- [Short task]
Render every line of the records below as a numbered list, leaving out blank lines.

- [Entries shown]
────────
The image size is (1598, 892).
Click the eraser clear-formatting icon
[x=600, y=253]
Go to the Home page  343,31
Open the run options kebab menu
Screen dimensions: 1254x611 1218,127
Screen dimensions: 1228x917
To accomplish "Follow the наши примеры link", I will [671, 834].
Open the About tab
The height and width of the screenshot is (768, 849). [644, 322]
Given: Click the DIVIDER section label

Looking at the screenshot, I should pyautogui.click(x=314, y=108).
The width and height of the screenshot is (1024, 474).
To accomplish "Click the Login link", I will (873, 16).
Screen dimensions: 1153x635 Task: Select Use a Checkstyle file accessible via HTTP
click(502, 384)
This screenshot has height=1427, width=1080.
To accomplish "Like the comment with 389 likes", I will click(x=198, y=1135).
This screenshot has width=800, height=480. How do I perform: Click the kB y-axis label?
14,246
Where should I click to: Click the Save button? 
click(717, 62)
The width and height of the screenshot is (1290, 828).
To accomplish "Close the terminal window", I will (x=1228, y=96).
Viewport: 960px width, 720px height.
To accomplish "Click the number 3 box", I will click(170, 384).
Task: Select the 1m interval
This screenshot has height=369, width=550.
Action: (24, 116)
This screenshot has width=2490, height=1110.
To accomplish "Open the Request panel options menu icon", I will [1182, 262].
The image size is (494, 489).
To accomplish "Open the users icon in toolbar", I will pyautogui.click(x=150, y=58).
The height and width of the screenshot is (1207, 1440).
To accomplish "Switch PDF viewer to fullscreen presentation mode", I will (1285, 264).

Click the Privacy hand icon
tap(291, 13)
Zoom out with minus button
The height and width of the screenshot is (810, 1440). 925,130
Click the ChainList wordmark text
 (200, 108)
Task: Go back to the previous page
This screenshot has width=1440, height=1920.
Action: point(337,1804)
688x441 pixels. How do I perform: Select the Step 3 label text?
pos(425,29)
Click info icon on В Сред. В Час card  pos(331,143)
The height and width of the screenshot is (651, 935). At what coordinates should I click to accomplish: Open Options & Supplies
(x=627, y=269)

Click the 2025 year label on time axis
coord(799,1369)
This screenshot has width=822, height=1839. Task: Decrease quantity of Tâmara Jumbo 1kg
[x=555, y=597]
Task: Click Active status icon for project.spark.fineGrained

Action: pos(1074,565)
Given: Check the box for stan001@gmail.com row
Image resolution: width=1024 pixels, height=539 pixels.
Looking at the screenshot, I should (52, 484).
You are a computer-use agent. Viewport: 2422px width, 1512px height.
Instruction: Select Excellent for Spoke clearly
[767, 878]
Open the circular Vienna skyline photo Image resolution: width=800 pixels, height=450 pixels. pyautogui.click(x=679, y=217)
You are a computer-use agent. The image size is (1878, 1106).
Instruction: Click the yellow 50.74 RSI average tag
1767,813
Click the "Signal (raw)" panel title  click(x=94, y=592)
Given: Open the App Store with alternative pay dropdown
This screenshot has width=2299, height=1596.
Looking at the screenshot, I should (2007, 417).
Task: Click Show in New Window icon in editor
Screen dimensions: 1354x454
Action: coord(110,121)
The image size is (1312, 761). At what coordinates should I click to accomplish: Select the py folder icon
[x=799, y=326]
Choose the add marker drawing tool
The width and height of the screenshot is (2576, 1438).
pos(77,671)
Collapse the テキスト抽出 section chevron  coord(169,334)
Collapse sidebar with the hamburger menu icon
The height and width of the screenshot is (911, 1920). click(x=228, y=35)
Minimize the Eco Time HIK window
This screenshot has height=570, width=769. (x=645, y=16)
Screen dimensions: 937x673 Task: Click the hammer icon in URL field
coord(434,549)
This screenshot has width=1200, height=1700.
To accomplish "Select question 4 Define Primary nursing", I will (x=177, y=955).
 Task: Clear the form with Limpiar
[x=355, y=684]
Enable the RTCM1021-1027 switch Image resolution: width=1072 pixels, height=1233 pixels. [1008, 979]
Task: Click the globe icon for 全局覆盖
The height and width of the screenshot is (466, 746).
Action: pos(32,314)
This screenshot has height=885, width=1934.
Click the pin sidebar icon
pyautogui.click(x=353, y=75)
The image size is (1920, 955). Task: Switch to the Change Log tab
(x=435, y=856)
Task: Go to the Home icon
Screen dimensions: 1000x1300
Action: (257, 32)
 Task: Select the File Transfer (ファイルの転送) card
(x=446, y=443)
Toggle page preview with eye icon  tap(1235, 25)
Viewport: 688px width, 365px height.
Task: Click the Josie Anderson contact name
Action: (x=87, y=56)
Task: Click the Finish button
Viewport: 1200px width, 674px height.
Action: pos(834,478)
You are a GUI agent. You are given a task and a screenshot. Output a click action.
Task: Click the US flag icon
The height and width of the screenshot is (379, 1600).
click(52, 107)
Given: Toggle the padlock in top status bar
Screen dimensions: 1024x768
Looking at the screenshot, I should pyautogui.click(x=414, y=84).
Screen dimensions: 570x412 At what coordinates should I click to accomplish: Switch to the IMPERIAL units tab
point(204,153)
────────
- [Response to the task]
1. The image size is (1598, 892).
2. Click the eraser clear-formatting icon
3. [x=600, y=253]
4. Go to the Home page  343,31
5. Open the run options kebab menu
6. Screen dimensions: 1254x611 1218,127
7. Screen dimensions: 1228x917
8. To accomplish "Follow the наши примеры link", I will [671, 834].
9. Open the About tab
10. The height and width of the screenshot is (768, 849). [644, 322]
11. Given: Click the DIVIDER section label
12. Looking at the screenshot, I should pyautogui.click(x=314, y=108).
13. The width and height of the screenshot is (1024, 474).
14. To accomplish "Click the Login link", I will (873, 16).
15. Screen dimensions: 1153x635 Task: Select Use a Checkstyle file accessible via HTTP
16. click(502, 384)
17. This screenshot has height=1427, width=1080.
18. To accomplish "Like the comment with 389 likes", I will click(x=198, y=1135).
19. This screenshot has width=800, height=480. How do I perform: Click the kB y-axis label?
20. 14,246
21. Where should I click to: Click the Save button? 
22. click(717, 62)
23. The width and height of the screenshot is (1290, 828).
24. To accomplish "Close the terminal window", I will (x=1228, y=96).
25. Viewport: 960px width, 720px height.
26. To accomplish "Click the number 3 box", I will click(170, 384).
27. Task: Select the 1m interval
28. This screenshot has height=369, width=550.
29. Action: (24, 116)
30. This screenshot has width=2490, height=1110.
31. To accomplish "Open the Request panel options menu icon", I will [1182, 262].
32. The image size is (494, 489).
33. To accomplish "Open the users icon in toolbar", I will pyautogui.click(x=150, y=58).
34. The height and width of the screenshot is (1207, 1440).
35. To accomplish "Switch PDF viewer to fullscreen presentation mode", I will (1285, 264).
36. Click the Privacy hand icon
37. tap(291, 13)
38. Zoom out with minus button
39. The height and width of the screenshot is (810, 1440). 925,130
40. Click the ChainList wordmark text
41.  (200, 108)
42. Task: Go back to the previous page
43. This screenshot has width=1440, height=1920.
44. Action: point(337,1804)
45. 688x441 pixels. How do I perform: Select the Step 3 label text?
46. pos(425,29)
47. Click info icon on В Сред. В Час card  pos(331,143)
48. The height and width of the screenshot is (651, 935). At what coordinates should I click to accomplish: Open Options & Supplies
49. (x=627, y=269)
50. Click the 2025 year label on time axis
51. coord(799,1369)
52. This screenshot has width=822, height=1839. Task: Decrease quantity of Tâmara Jumbo 1kg
53. [x=555, y=597]
54. Task: Click Active status icon for project.spark.fineGrained
55. Action: pos(1074,565)
56. Given: Check the box for stan001@gmail.com row
57. Image resolution: width=1024 pixels, height=539 pixels.
58. Looking at the screenshot, I should (52, 484).
59. You are a computer-use agent. Viewport: 2422px width, 1512px height.
60. Instruction: Select Excellent for Spoke clearly
61. [767, 878]
62. Open the circular Vienna skyline photo Image resolution: width=800 pixels, height=450 pixels. pyautogui.click(x=679, y=217)
63. You are a computer-use agent. The image size is (1878, 1106).
64. Instruction: Click the yellow 50.74 RSI average tag
65. 1767,813
66. Click the "Signal (raw)" panel title  click(x=94, y=592)
67. Given: Open the App Store with alternative pay dropdown
68. This screenshot has width=2299, height=1596.
69. Looking at the screenshot, I should (2007, 417).
70. Task: Click Show in New Window icon in editor
71. Screen dimensions: 1354x454
72. Action: coord(110,121)
73. The image size is (1312, 761). At what coordinates should I click to accomplish: Select the py folder icon
74. [x=799, y=326]
75. Choose the add marker drawing tool
76. The width and height of the screenshot is (2576, 1438).
77. pos(77,671)
78. Collapse the テキスト抽出 section chevron  coord(169,334)
79. Collapse sidebar with the hamburger menu icon
80. The height and width of the screenshot is (911, 1920). click(x=228, y=35)
81. Minimize the Eco Time HIK window
82. This screenshot has height=570, width=769. (x=645, y=16)
83. Screen dimensions: 937x673 Task: Click the hammer icon in URL field
84. coord(434,549)
85. This screenshot has width=1200, height=1700.
86. To accomplish "Select question 4 Define Primary nursing", I will (x=177, y=955).
87.  Task: Clear the form with Limpiar
88. [x=355, y=684]
89. Enable the RTCM1021-1027 switch Image resolution: width=1072 pixels, height=1233 pixels. [1008, 979]
90. Task: Click the globe icon for 全局覆盖
91. The height and width of the screenshot is (466, 746).
92. Action: pos(32,314)
93. This screenshot has height=885, width=1934.
94. Click the pin sidebar icon
95. pyautogui.click(x=353, y=75)
96. The image size is (1920, 955). Task: Switch to the Change Log tab
97. (x=435, y=856)
98. Task: Go to the Home icon
99. Screen dimensions: 1000x1300
100. Action: (257, 32)
101.  Task: Select the File Transfer (ファイルの転送) card
102. (x=446, y=443)
103. Toggle page preview with eye icon  tap(1235, 25)
104. Viewport: 688px width, 365px height.
105. Task: Click the Josie Anderson contact name
106. Action: (x=87, y=56)
107. Task: Click the Finish button
108. Viewport: 1200px width, 674px height.
109. Action: pos(834,478)
110. You are a GUI agent. You are given a task and a screenshot. Output a click action.
111. Task: Click the US flag icon
112. The height and width of the screenshot is (379, 1600).
113. click(52, 107)
114. Given: Toggle the padlock in top status bar
115. Screen dimensions: 1024x768
116. Looking at the screenshot, I should pyautogui.click(x=414, y=84).
117. Screen dimensions: 570x412 At what coordinates should I click to accomplish: Switch to the IMPERIAL units tab
118. point(204,153)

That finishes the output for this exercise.